Prospettive assistenziali, n. 39, luglio-settembre 1977

 

 

Specchio nero

 

 

BARRIERE ARCHITETTONICHE: LETTERA APERTA AL PRESIDENTE ANDREOTTI

 

Centri sociali, poliambulatori, ospedali, altri edifici pubblici, case dell'edilizia economica e popolare, regolamenti edilizi, istituzioni presco­lastiche e scolastiche, queste ultime anche in violazione del D.M. 18-12-1975 (v. Prospettive as­sistenziali n. 37) continuano ad essere costruiti o approvati con barriere architettoniche, le quali da un lato impediscono l'accesso agli handicap­pati in carrozzella e d'altro lato costituiscono un impedimento grave per gli anziani, i cardiopatici, e infine sono una causa di infortuni.

Degli handicappati Governo, Parlamento, Re­gioni, Comuni se ne infischiano e le forze poli­tiche non fanno assolutamente nulla: non pre­sentano nemmeno interrogazioni per sollecitare l'applicazione della legge 30-3-1971 n. 118.

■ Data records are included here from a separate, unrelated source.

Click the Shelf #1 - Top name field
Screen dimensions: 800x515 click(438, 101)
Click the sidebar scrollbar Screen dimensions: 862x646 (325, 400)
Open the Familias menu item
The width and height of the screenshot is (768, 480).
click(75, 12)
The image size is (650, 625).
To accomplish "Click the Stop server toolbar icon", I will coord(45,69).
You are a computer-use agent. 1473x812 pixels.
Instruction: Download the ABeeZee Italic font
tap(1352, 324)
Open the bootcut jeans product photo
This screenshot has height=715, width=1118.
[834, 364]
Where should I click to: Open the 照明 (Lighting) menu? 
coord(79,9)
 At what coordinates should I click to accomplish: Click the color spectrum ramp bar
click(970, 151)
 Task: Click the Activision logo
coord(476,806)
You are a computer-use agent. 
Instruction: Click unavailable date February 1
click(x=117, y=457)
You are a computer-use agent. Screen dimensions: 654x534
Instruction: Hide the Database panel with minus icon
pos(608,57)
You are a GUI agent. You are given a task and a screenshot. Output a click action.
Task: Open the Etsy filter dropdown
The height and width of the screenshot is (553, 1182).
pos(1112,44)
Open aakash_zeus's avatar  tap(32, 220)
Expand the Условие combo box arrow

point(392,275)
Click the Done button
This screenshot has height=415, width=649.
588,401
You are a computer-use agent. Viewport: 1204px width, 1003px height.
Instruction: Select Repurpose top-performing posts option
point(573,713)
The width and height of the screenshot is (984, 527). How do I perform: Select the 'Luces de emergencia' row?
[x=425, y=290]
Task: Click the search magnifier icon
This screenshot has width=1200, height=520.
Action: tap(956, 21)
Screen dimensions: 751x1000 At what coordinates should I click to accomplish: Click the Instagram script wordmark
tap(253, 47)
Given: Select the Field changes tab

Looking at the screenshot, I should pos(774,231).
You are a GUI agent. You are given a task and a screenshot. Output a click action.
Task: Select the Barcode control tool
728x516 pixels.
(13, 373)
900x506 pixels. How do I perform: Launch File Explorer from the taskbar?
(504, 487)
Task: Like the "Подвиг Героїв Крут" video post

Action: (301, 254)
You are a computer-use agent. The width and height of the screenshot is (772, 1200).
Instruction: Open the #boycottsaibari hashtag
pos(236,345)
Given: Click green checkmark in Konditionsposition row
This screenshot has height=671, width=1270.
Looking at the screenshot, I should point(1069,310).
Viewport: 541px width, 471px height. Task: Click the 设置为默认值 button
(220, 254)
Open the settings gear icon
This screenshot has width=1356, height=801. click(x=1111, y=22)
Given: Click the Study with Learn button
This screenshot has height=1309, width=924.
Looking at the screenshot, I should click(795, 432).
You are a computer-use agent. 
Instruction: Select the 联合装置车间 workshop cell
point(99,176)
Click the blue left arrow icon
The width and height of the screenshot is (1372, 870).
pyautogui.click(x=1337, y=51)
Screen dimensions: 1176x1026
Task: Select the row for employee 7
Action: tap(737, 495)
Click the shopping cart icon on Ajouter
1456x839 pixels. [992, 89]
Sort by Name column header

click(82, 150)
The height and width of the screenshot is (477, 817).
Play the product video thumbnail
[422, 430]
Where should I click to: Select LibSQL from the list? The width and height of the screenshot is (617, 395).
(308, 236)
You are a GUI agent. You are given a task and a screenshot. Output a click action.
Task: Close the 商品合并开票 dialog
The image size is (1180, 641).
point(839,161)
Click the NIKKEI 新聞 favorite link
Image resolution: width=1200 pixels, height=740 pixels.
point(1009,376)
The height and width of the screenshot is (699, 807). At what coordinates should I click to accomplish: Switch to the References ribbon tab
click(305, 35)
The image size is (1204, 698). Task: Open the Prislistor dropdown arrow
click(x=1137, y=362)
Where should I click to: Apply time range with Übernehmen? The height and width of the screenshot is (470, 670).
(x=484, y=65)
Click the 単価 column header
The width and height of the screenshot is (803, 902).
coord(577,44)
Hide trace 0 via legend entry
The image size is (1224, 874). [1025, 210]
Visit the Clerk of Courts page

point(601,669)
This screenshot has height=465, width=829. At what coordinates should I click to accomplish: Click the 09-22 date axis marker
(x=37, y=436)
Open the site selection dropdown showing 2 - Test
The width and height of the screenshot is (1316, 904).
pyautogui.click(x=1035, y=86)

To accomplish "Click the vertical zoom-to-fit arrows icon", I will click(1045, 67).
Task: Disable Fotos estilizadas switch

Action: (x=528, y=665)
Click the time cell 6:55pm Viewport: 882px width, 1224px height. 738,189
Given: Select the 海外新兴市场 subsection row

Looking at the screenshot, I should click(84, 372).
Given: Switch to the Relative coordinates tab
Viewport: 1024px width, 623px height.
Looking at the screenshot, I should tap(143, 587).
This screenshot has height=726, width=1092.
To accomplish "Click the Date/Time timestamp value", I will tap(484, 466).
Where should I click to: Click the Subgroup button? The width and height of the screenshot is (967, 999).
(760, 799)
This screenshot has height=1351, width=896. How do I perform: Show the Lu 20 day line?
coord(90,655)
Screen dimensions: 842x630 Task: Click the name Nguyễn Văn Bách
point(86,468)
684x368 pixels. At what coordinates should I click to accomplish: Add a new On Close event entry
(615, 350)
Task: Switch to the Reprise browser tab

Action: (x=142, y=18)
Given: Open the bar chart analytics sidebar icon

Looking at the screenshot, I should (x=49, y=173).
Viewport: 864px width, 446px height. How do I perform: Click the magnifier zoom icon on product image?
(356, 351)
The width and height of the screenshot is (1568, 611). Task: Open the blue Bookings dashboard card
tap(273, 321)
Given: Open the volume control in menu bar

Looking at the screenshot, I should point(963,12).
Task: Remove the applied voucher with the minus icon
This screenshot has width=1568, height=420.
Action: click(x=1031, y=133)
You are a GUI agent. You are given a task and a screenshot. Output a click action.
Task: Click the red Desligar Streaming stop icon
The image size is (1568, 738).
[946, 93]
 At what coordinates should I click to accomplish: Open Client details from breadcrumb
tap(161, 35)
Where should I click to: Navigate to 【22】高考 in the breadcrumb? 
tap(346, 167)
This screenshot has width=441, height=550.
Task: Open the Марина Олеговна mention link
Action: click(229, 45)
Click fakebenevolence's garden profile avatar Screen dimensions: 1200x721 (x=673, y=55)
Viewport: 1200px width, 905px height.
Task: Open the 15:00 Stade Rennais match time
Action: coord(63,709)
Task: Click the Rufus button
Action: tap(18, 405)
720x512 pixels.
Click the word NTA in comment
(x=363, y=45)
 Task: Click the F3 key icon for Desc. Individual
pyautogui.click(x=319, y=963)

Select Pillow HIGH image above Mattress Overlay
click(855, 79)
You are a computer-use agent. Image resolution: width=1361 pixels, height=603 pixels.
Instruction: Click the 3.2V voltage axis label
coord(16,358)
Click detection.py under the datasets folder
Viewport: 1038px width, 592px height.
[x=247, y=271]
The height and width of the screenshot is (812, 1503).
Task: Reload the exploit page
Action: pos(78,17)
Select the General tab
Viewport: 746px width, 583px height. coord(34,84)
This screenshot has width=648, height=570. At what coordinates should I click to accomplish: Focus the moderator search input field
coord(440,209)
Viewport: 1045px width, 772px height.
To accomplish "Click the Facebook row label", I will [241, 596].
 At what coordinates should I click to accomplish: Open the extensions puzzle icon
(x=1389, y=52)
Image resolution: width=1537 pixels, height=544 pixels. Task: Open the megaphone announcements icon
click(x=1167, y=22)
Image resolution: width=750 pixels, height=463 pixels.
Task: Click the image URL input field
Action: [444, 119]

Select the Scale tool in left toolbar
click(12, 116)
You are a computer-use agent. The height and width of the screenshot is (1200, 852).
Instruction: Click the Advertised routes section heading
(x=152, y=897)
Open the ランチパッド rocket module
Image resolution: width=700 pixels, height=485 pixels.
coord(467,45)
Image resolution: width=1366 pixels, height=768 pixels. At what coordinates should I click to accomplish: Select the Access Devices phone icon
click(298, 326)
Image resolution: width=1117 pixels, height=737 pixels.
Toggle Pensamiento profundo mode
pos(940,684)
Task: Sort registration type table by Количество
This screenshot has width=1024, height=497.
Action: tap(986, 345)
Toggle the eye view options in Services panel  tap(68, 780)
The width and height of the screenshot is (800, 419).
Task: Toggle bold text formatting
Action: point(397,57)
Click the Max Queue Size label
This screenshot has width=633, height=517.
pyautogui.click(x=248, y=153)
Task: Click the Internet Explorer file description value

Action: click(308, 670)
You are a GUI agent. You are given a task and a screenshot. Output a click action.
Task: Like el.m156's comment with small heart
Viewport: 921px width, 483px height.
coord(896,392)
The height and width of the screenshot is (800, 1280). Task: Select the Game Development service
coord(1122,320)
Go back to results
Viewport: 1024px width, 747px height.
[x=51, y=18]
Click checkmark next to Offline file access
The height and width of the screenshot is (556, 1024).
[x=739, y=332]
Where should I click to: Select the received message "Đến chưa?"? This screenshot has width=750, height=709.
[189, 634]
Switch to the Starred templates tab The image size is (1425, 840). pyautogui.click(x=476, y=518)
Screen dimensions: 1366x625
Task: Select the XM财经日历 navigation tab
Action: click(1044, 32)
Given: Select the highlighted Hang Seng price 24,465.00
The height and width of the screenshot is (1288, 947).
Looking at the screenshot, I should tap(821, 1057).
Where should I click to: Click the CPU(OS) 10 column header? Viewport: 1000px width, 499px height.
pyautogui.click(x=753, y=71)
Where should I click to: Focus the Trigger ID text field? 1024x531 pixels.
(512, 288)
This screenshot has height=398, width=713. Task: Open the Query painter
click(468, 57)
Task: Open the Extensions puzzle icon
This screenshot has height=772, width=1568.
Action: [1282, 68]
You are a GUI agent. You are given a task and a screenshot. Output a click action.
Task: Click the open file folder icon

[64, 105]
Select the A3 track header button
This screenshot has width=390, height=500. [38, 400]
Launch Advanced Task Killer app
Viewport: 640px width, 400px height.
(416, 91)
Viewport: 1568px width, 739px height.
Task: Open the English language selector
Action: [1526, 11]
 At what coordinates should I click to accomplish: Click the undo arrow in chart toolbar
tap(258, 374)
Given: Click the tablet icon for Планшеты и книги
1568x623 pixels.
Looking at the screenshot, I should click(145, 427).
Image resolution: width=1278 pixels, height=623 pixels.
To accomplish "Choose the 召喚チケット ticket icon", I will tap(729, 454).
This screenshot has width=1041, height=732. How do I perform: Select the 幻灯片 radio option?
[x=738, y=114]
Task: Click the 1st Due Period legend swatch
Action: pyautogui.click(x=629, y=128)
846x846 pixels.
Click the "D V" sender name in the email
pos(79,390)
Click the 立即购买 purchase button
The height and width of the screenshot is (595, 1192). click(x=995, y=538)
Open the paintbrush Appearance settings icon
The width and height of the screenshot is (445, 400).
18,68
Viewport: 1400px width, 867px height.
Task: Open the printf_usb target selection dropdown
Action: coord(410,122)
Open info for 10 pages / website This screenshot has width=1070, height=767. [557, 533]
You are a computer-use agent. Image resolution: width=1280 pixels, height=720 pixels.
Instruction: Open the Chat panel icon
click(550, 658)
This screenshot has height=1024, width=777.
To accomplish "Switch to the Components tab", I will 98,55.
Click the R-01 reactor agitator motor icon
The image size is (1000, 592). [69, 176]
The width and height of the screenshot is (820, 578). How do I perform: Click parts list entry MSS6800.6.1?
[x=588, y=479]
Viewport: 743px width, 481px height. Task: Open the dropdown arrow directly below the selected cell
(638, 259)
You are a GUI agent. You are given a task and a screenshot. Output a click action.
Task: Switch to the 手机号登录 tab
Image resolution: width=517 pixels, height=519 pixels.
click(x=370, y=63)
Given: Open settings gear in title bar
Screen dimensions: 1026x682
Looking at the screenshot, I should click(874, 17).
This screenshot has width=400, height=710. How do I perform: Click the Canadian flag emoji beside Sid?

L'art. 27 di detta legge recita al riguardo: «Per facilitare la vita di relazione dei mutilati e invalidi civili gli edifici pubblici o aperti al pubblico e le istituzioni scolastiche, prescolasti­che o di interesse sociale di nuova edificazione dovranno essere costruiti in conformità alla cir­colare del Ministero dei lavori pubblici del 15 giugno 1968 riguardante la eliminazione delle barriere architettoniche anche apportando le pos­sibili e conformi varianti agli edifici appaltati o già costruiti all'entrata in vigore della presente legge; i servizi di trasporto pubblici ed in parti­colare i tram e le metropolitane dovranno essere accessibili agli invalidi non deambulanti; in nes­sun luogo pubblico o aperto al pubblico, può es­sere vietato l'accesso ai minorati; in tutti i luo­ghi dove si svolgono manifestazioni o spettaco­li, che saranno in futuro edificati, dovrà essere previsto e riservato uno spazio agli invalidi in carrozzella; gli alloggi situati nei piani terreni dei caseggiati dell'edilizia economica e popolare dovranno essere assegnati per precedenza agli invalidi che hanno difficoltà di deambulazione, qualora ne facciano richiesta. Le norme di attua­zione delle disposizioni di cui al presente arti­colo saranno emanate, con decreto del Presiden­te della Repubblica su proposta dei ministri com­petenti, entro un anno dall'entrata in vigore del­la presente legge».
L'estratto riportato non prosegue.